An Unforgettable Sunset at Montezuma Pass

Hi, all! I’m Becca Thompson, the new field coordinator for Sky Island Alliance. You’ll see me helping Sarah and Bryon with fieldwork and volunteer support. I wanted to introduce myself by sharing about a place I treasure — the southern end of the Huachuca Mountains, where we currently have a Spring Seeker campaign and action alert


It’s a perfect afternoon in early spring when my friend and I decide to drive the winding road up to Montezuma Pass. Forty minutes until sunset. We take the miles slowly, every hairpin turn and switchback giving us a new view of the mountains. I almost ask to stop the car so we can admire the lichens glowing on the cliffs.

At the pass, it’s cold. Sometimes it snows in April, and there’s a light layer of it in the grass around the parking lot. Twenty minutes until sunset now. I chase my friend’s kid around with snowballs and toss a few at the dog for good measure. Within minutes we’re laughing so hard that it’s difficult to run.

It’s spectacular tonight. Looking west you can see as far as the Baboquivaris. As you trace back to the Huachucas, you see the Tumacacoris, San Cayetanos, Santa Ritas, Patagonias, and Canelo Hills. Below in the San Rafael Valley, ripples of mesquite and oak rise into low slopes with juniper, and there’s the ghost of an old homestead with bigger trees not too far from the pass. A few cattle tanks dot the lowlands to the south of here, followed by more beautiful valley and endless mountains in Mexico. Storm clouds and sunlight interplay across the sky. 

The rocks, the rocks, the rocks. We look northeast, where the cliff faces are catching the last rays of light on the south end of the Huachucas. Pink, amber, sienna, gray, and olive braid together, different every minute. There are no words for the colors above us — we have not yet named so many shades of blue. I can’t capture how beautiful it is with a camera. I’ve tried. You’ll just have to go there when sunset is drenching every part of the landscape and take it all in yourself.

On the east side of the pass, you can see the wall — a tight slash stretching all the way to New Mexico. I turn my eyes back west.

As I write this, you can still go up to Montezuma Pass, stare toward the southwest, and not know where the border is. There is a fence — a small vehicle barrier — but it’s invisible from this far away. The easiest way for me to find it is to look for headlights from Border Patrol as they drive the easement, or to spot the chokes of dust swirling into the air from people driving the border road too fast. They’re passenger trucks now, but heavy equipment and larger construction trucks are slated to come soon. It’s quiet at this spot tonight, but it seems likely that noise from wall construction will rip through the air and reach us all the way up here, maybe within months. It’s constantly on my mind.

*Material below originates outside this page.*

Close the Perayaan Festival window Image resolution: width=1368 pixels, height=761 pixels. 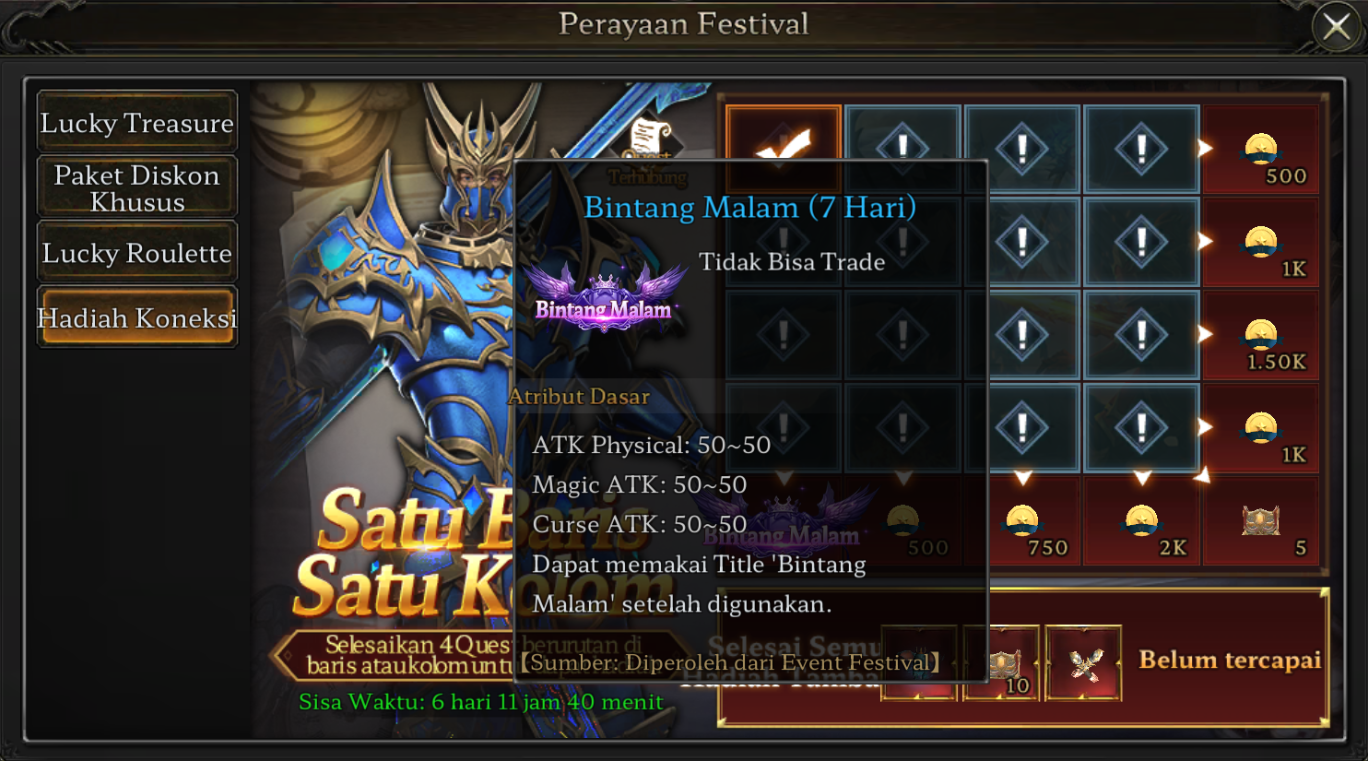[1337, 27]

Like so many people, I love this place. Some people who love this place think it would be best served with a giant steel and concrete wall. I have seen no poll results from the animals, plants, and networks of bacteria and fungi under the soil, or from the washes and mountains themselves about whether they want a border wall, or what they think the border wall would do. But I think all the time about how it will affect them.

I try to take comfort in the impermanence of everything. The sunset, the deer, the snow, the wall. The Paleozoic volcanoes that produced parts of these mountains, the Cretaceous earthquakes that produced other parts. It all came to an end. Border barriers have been built throughout human history, and most of them fall down quickly.

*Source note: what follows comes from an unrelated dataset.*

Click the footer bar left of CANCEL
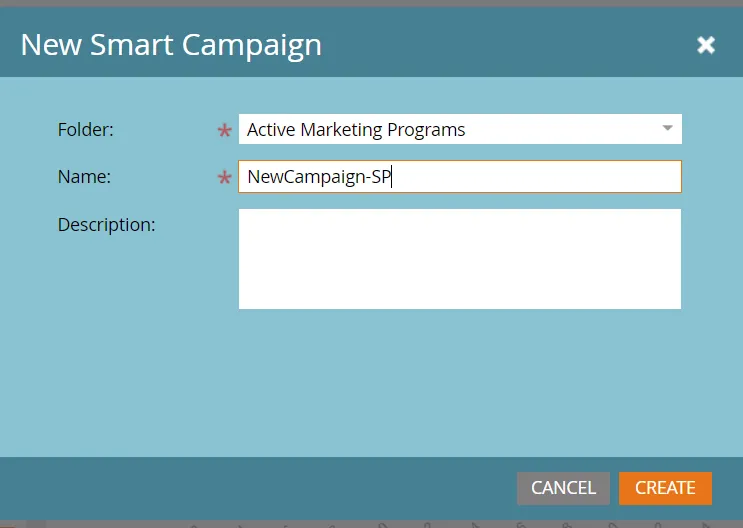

The sun is tucking behind the mountains now. Red wine and gold hues spill out and twilight sets in. We get our supper — venison curry made with a buck my friends hunted in the Dragoons — and we begin to eat. Wet with snow, full of hot food, looking at the San Rafael Valley opening beneath us under an endless sky, we all feel so lucky.


I wanted to work at SIA because of evenings like this, and because I believe in people working together across borders, cultures, and mountain ranges to preserve the places we call home. This month, we’re asking interested people to get out to the San Rafael Valley and survey springs close to the border before construction begins on the wall. If you go out spring seeking and have some extra time, I certainly recommend driving up Montezuma Canyon Road for sunset at Montezuma Pass.